Was hat das mit unterlassener Hilfeleistung zu tun:-?


----------



## sascha (26 November 2008)

*AW: Azzur Marketing-090030050050-0174 2711500 Rechnungslegungverbot beantragen!!!*



> § 323c
> Unterlassene Hilfeleistung
> 
> Wer bei Unglücksfällen oder gemeiner Gefahr oder Not nicht Hilfe leistet, obwohl dies erforderlich und ihm den Umständen nach zuzumuten, insbesondere ohne erhebliche eigene Gefahr und ohne Verletzung anderer wichtiger Pflichten möglich ist, wird mit Freiheitsstrafe bis zu einem Jahr oder mit Geldstrafe bestraft.



Wenn du einer Behörde mit § 323c drohst, zeigst du eigentlich nur, dass du absolut keine Ahnung hast. Also: Lieber eine sinnlose Drohung weniger, dafür eine sinnvolle Aktion mehr: Hast du deinen Bundestagsangeordnenten schon informiert, was da läuft - und ihn gefragt, was er zu tun gedenkt?


----------



## Aka-Aka (26 November 2008)

*AW: Azzur Marketing-090030050050-0174 2711500 Rechnungslegungverbot beantragen!!!*



Lord_Wilmore schrieb:


> alles was die Bundesnetzagentur benötigt sind 5-6 weitere Meldungen von geschädigten Verbrauchern, also Euch, um ein sog.Rechnungslegungsverbot und Abschaltung der Nummer vozunehmen.


Mag sein, dass dies seitens der Bundesnetzagentur behauptet wird.
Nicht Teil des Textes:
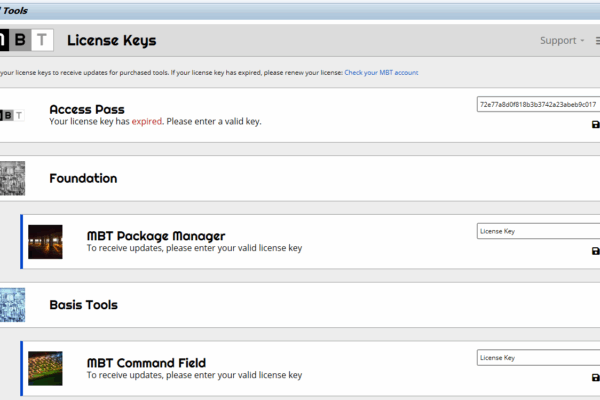
Task: Click the Foundation section image
Action: [12, 178]

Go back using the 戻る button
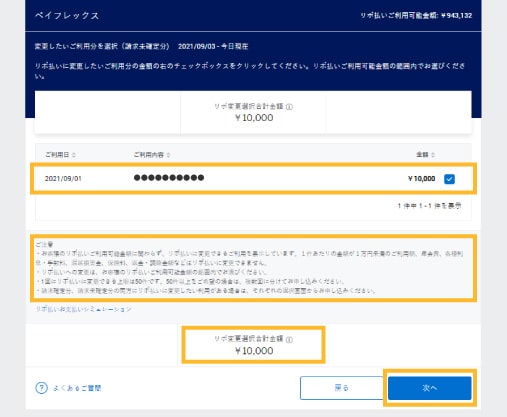tap(342, 388)
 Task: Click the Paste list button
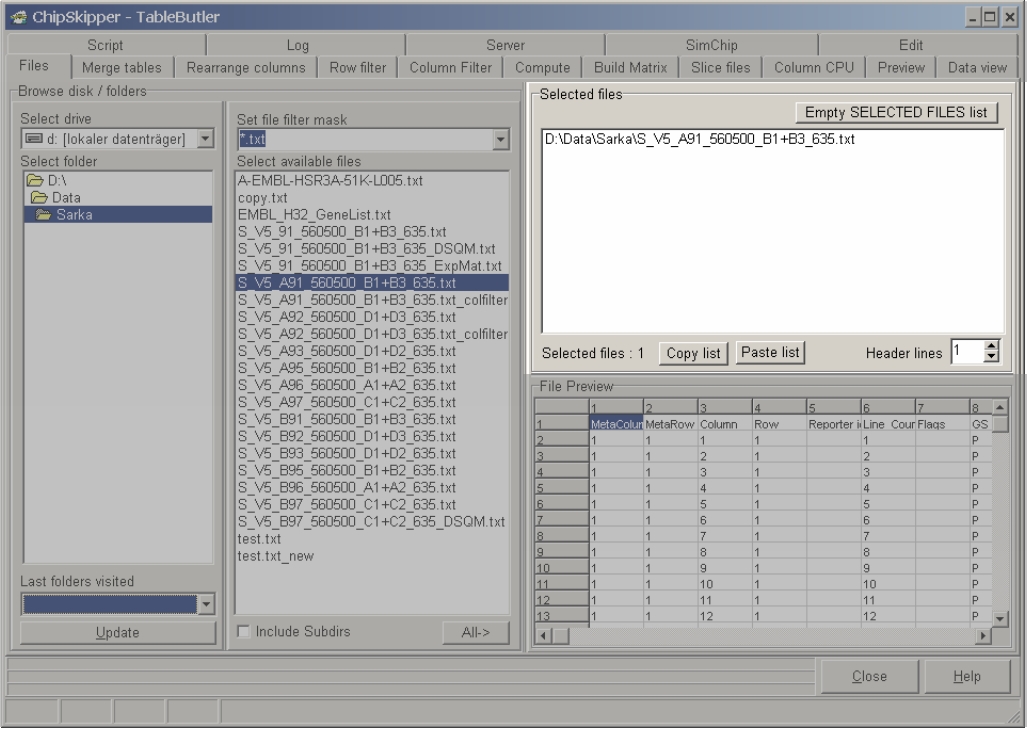[770, 353]

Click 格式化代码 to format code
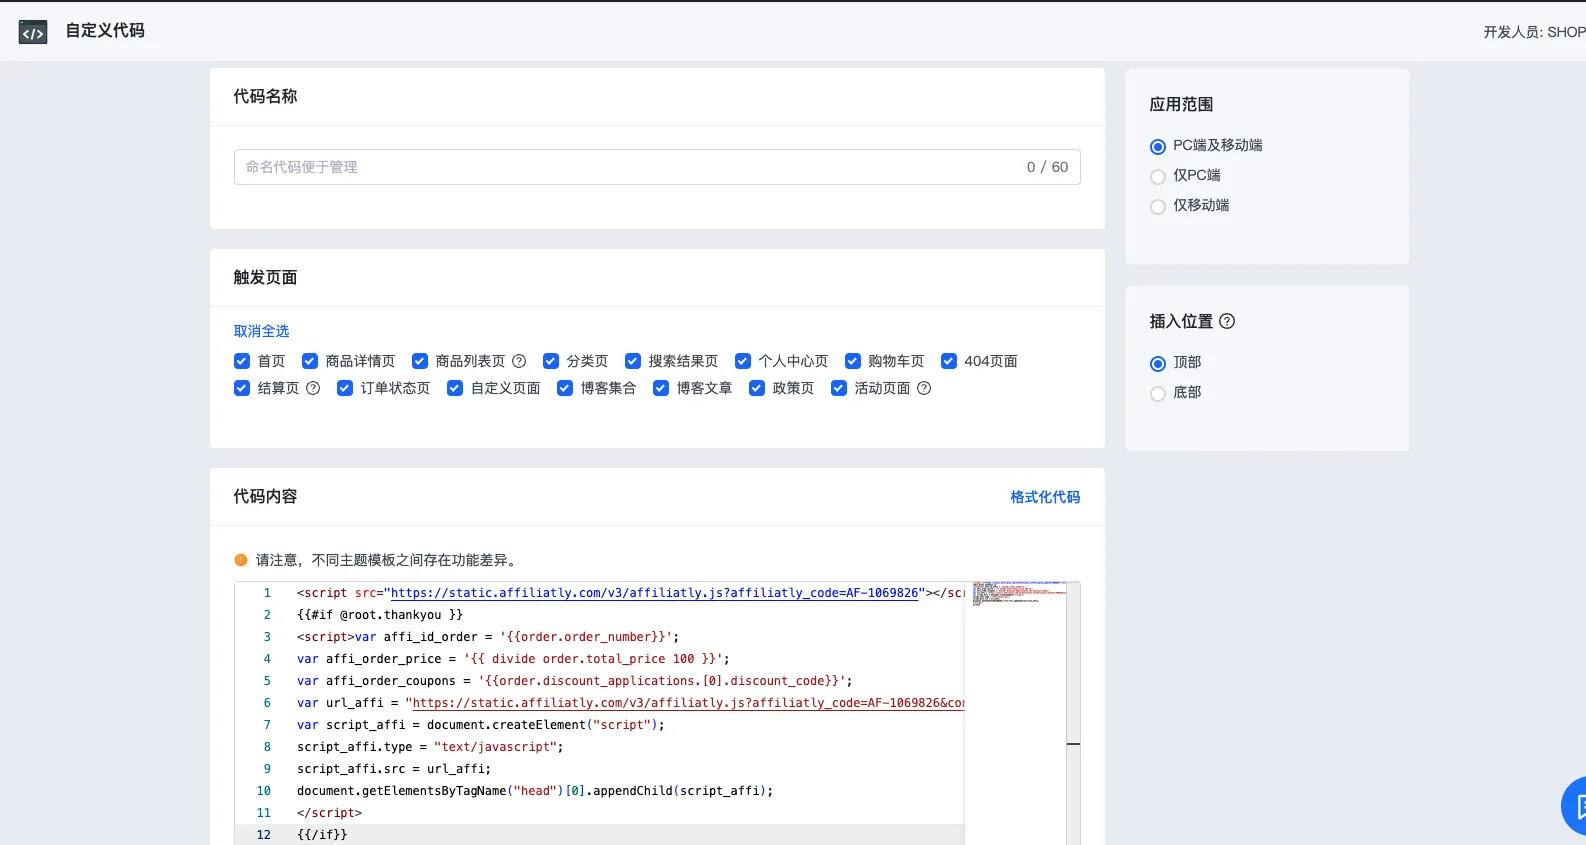click(x=1044, y=497)
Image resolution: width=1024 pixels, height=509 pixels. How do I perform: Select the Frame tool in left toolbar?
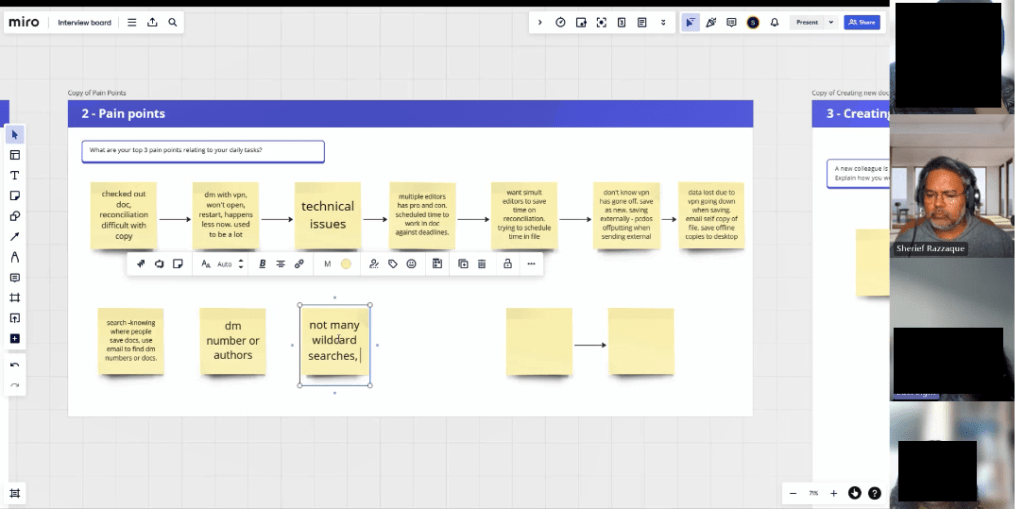coord(15,298)
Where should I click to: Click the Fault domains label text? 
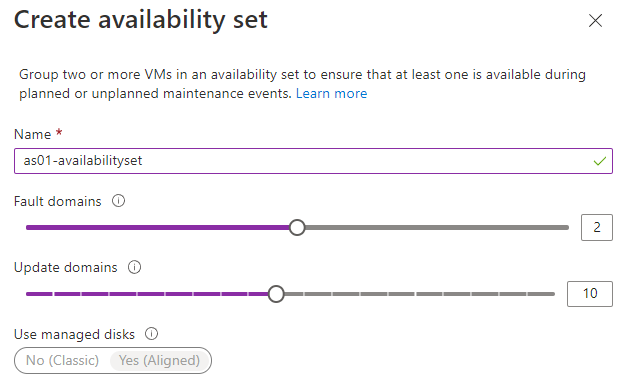tap(58, 201)
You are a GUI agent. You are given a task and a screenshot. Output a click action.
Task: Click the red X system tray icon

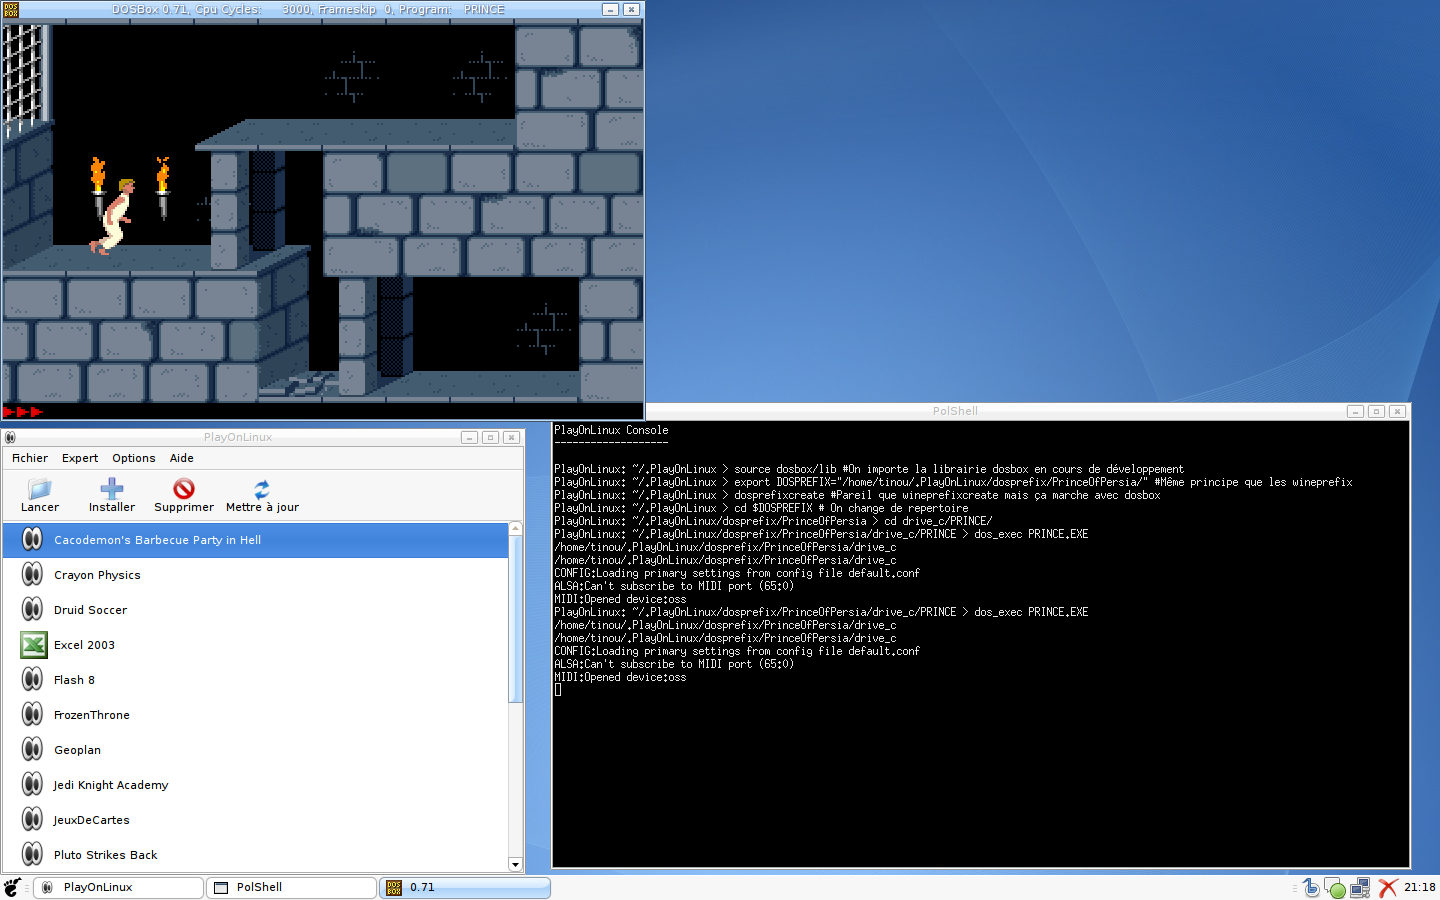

Es stimmt nur nach meiner Auffassung nicht. Die Befugnisse der BNetzA sind im TKG geregelt. Da steht u.a.

TKG §67 (1)
Insbesondere kann die Bundesnetzagentur bei Nichterfüllung von gesetzlichen oder behördlich auferlegten Verpflichtungen die rechtswidrig genutzte Nummer entziehen.Sie soll ferner im Falle der gesicherten Kenntnis von der rechtswidrigen Nutzung einer Rufnummer gegenüber dem Netzbetreiber, in dessen Netz die Nummer geschaltet ist, die Abschaltung der Rufnummer anordnen. Die Bundesnetzagentur *kann den Rechnungsersteller bei gesicherter Kenntnis einer rechtswidrigen Nutzung auffordern, für diese Nummer keine Rechnungslegung vorzunehmen.
*
Da steht kein Wort davon, dass man dazu 2, 7 oder 324 Beschwerden braucht.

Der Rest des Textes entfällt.